** start **

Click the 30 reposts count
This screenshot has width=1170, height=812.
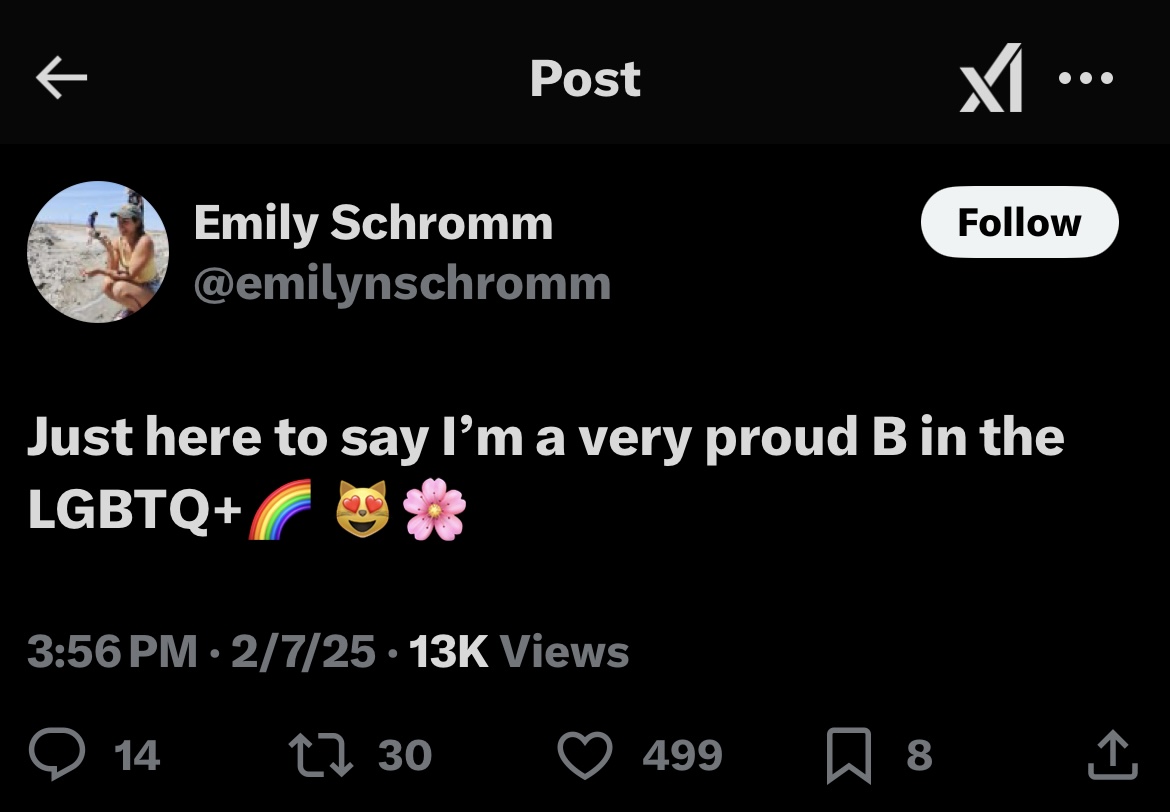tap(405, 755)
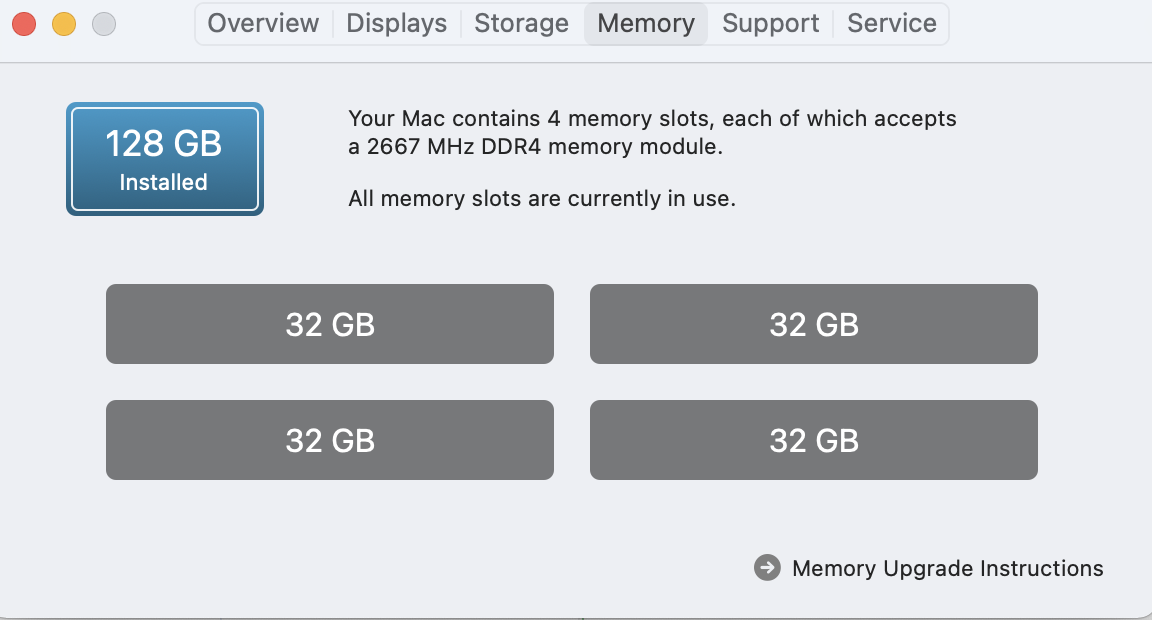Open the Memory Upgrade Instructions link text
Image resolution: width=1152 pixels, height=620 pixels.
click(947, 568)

** end **

WORK TO BE COMPLETED. Render the text of the rows above as a JSON list of strings, one string per line, with blank lines omitted and the pictures left out.

SOLUTION.
[
  "Click the 30 reposts count",
  "This screenshot has width=1170, height=812.",
  "tap(405, 755)",
  "Open the Memory Upgrade Instructions link text",
  "Image resolution: width=1152 pixels, height=620 pixels.",
  "click(947, 568)"
]